Il lungo match tra la BCE e il Consiglio europeo (in particolare sotto spinta tedesca) sta producendo una soluzione, proposta dalla Francia, che può salvare, almeno momentaneamente, la Grecia, dal default,  con tutte le conseguenze per le banche ed imprese greche, ma non solo greche. Non ci sarà un taglio sul valore dei titoli, ma una “volontaria” partecipazione delle maggiori banche francesi e tedesche, cui parteciperanno anche le altre (le due maggiori banche italiane hanno già annunciato la loro partecipazione), con un reinvestimento a trenta anni tramite uno speciale veicolo finanziario. Lo schema ricorda i c.d. Brady bonds, che negli anni novanta servirono a risolvere la crisi in America-Latina. Ci saranno comunque problemi sul pagamento dei Cds (credit default swaps) se anche la proposta francese sarà considerata equivalente ad un (parziale) default.

Il problema è che anche un interesse del 5,5% potrebbe risultare troppo oneroso per la Grecia. Il punto è che le prospettive di crescita dell’economia greca sono, a dire il meno, piuttosto oscure; negli ultimi tre anni il calo del Pil greco è nell’ordine del 15%, e i tagli di bilancio colpiscono la crescita della domanda interna. Ma è possibile pensare che la Grecia diventi un paese export-led come la Germania?

Questa domanda non è limitata solo alla Grecia; la stressa questione si applica a tutti I paesi mediterranei, e non solo a loro, dato che la stessa Francia ha una bilancia commerciale in deficit,  malgré le minori importazioni di petrolio dovute al prevalere della produzione elettrica basata sull’atomo.

Calcolando, da Eurostat, l’eccesso di importazioni sulle esportazioni in percentuale, troviamo (2010):

Grecia           40.4%
Portogallo     23.1%
Francia           9.2%
Spagna           8.2%
Italia                6.6%

D’altra parte in Germania l’eccesso delle esportazioni sulle importazioni è del 12,9%. Questa è la ragione per cui questo paese ha avuto un forte recupero della produzione industriale dopo la caduta del 2009. Ma per gli altri paesi la crescita deve venire dalla domanda interna, cioè dai consumi e dagli investimenti (che a loro volta dipendono in buona misura dai consumi). Se nonché i recenti accordi (Euro Plus) obbligano i paesi aderenti all’euro a tagliare l’eccesso del debito (cioè quello superiore al 60%) di un 5% l’anno (per la Grecia le misure sono più dure).

Politiche restrittive messe simultaneamente in atto da parte di tutti i paesi europei determinano un effetto deflazionistico.

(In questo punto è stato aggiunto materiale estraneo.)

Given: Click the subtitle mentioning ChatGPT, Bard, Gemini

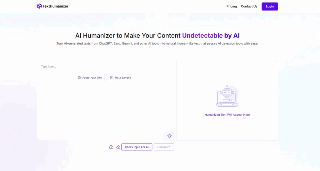Looking at the screenshot, I should click(x=157, y=43).
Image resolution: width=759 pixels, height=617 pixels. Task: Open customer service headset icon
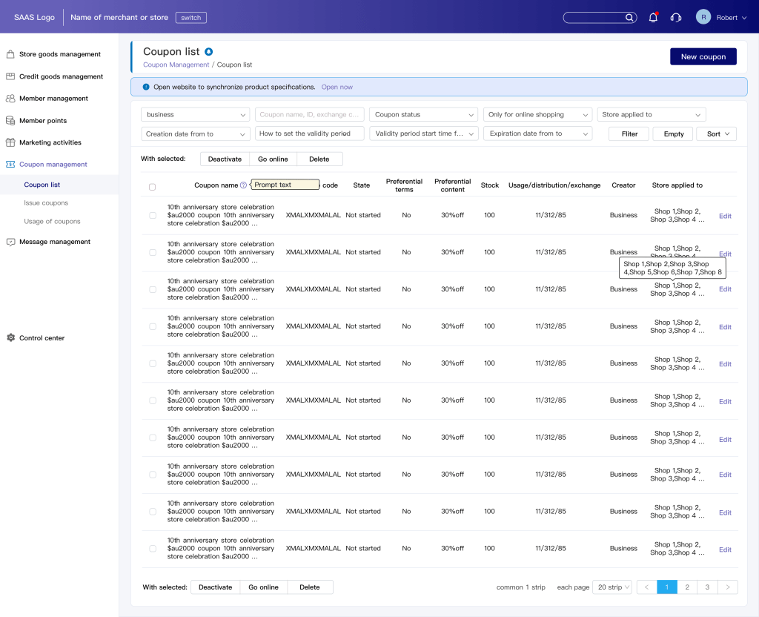(675, 18)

Qui possiamo vedere all’opera la stessa ideologia economica che era presente all’epoca del Patto di Stabilità del 1998. L’idea è che tutti i problemi possono venire solo dai deficit pubblici, per cui se si stabiliscono delle regole severe per impedire i deficit eccessivi, l’economia crescerà regolarmente. Ora è chiaro a tutti che la crisi è venuta dai mercati finanziari, ma poiché la conseguenza è stata la crescita dei debiti pubblici, l’idea è ancora che, per ristabilire la fiducia, i bilanci pubblici devono essere portati rapidamente in pareggio.

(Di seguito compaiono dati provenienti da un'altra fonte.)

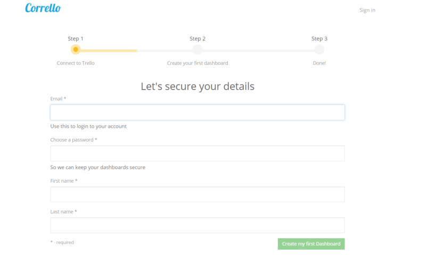Click the highlighted Step 1 circle
Viewport: 426px width, 255px height.
(76, 49)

Gli effetti espansivi delle politiche fiscali restrittive è una teoria anti-keynesiana che acquistò molti consensi negli anni ottanta, ma ora molti sostenitori hanno dei dubbi sulla validità. In effetti può essere che i consumatori tedeschi siano rassicurati da una politica restrittiva di bilancio (sancita ora anche dalla Costituzione), ma non scommetterei che la stessa cosa sia vera per altri paesi.

Prima dell’euro, vi era una classica soluzione per la Grecia e per altri paesi mediterranei, cioè la svalutazione. Una delle ragioni che spinse la Germania ad accettare la partecipazione dell’Italia nel 1997 fu proprio che le frequenti svalutazioni competitive sarebbero finite. Potrebbe la Grecia uscire dall’euro e svalutare? Secondo molti esperti, la Grecia dovrebbe uscire dalla stessa Unione Europea, con tutte le conseguenze che ciò comporta, tra cui trovarsi con una crisi finanziaria anche più grave di quella attuale.

Amartya Sen  ha scritto http://www.insightweb.it/web/adm_views di ecente: “non è una consolazione per me ricordare che mi ero fermamente opposto all’euro, malgrado il fatto che fossi molto favorevole all’unità europea. La mia preoccupazione è che con l’euro ogni paese avrebbe dovuto rinunziare alla libertà di usare la politica monetaria e del cambio, cosa che aveva molto aiutato i paesi in difficoltà nel passato, permettendo di evitare pesanti destabilizzazioni delle condizioni di vita in frenetici sforzi di stabilizzare i mercati finanziari. Si può rinunziare alla politica monetaria quando si arriva ad una piena integrazione politica e di bilancio (come negli USA), ma il mezzo e mezzo dell’eurozona porta a disastri. La meravigliosa idea politica di un’Europa unita e democratica ha incorporato un precario programma di incoerente amalgama finanziaria”.

Il problema di una crescita per mezzi interni in Europa era al centro del Libro Bianco di Delors del 1993. La sua non era una semplice proposta di una politica keynesiana espansiva, perché attraverso gli investimenti a livello europeo mirava ad un incremento della produttività. Giuliano Amato e Guy Verhofstadt  presentano una proposta (http://www.insightweb.it/web/adm_views , basata su precedenti elaborazioni di Stuart Holland European Bonds, Eurobonds and a new New Deal for Europe)., e appoggiata da molti leader europei, che va nella stessa direzione. Il problema è quello di una volontà politica che sappia guardare lontano e non sia miope.